Cancer at any age can be devastating, but for a young woman who looks to be in her early twenties, it's hard to imagine the shock to the system that dealing with something like this might entail. We pick up on our heroine, Lily, the main character of the eponymously titled LILY just at the close of her treatment for what looks like maybe breast cancer, when she is just finishing her radiation sessions and still has the underarm burns to show for this. The movie opens with an extraordinarily beautiful shot of our girl (Amy Grantham, below, who both co-wrote and stars in the movie) going through one of her final radiation sessions. Though you concentrate on her beautiful face, you're also aware that you can see the pulse actually beating in her delicate neck.
The film's director, Matt Creed (shown below), wisely concentrates on Lily (Ms Grantham) for just about the entire movie, since the actress has a splendid face for the camera, as beautiful in repose as in action. If only the rest of the project were up to this level.
Lily's problem -- the character's and the movie's -- is that her life is currently shit. But the more we see and learn of it, and her, it's clear that her life was exactly that before the cancer hit. Yet she doesn't seem to know or care. She just moves, often rather trance-like, from bad event to bad event, with the camera following so that we see, as in the photo at bottom, that hugely expressive feature known as "the back of the head." Yes, it's that kind of movie. It is also, I must say, quite smart about its use of exposition, of which there is little. Very quickly, we're asking, Whose kids are those? And who's this older guy (below, left) -- their daddy? Or is he her father? Or Grandpa? (He's old enough.) Omigod -- they're getting into bed....
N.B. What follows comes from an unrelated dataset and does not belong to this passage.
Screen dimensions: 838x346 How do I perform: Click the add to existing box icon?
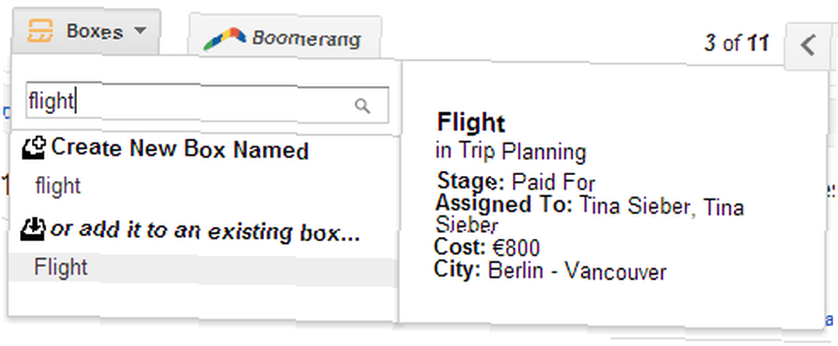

Eventually we learn the answers. We even get a smidgen of conversation about that incredible Cuban art school we first learned of in the fine documentary Unfinished Spaces. We meet Lily's mom, and eventually her dad, and note that one's a bigger asshole than the next. As is her husband/boyfriend. Her friends (some of them, anyway) seem a little less annoying. (Though the standard scene in which they all insist to her that she looks fabulous without her wig, as below, is something we knew the second she removed it several scenes back.)
I am told that the movie is loosely based upon the real-life experiences of its star, Ms Grantham. So it is difficult not to feel something for this young woman and her truly horrible life, at least as it appears here. But this is nowhere near enough to make a worthwhile movie. (The only positive thing here seems to be that, even without a job or any prospects of one, money is not a problem for Lily.)
We tag along as Lily visits a thrift shop, buys a pair of tap shoes and then practices at home until her neighbor complains, after which she does this outside (below), attracting, as you might guess, some attention. And then we watch as metaphor rears its head and our girl views a street vendor creating a very large bubble (above) that finally bursts.
At film's close, Lily visits an art dealer whose help she needs. Her actions appear to be every bit as clueless and unprofessional as ever, all of which makes what I suspect was supposed to be a feel-good finale for Lily (and Lily) seem a few levels less than promising.
After several film-festival appearances, the movie will make its VOD debut this coming Tuesday, December 9.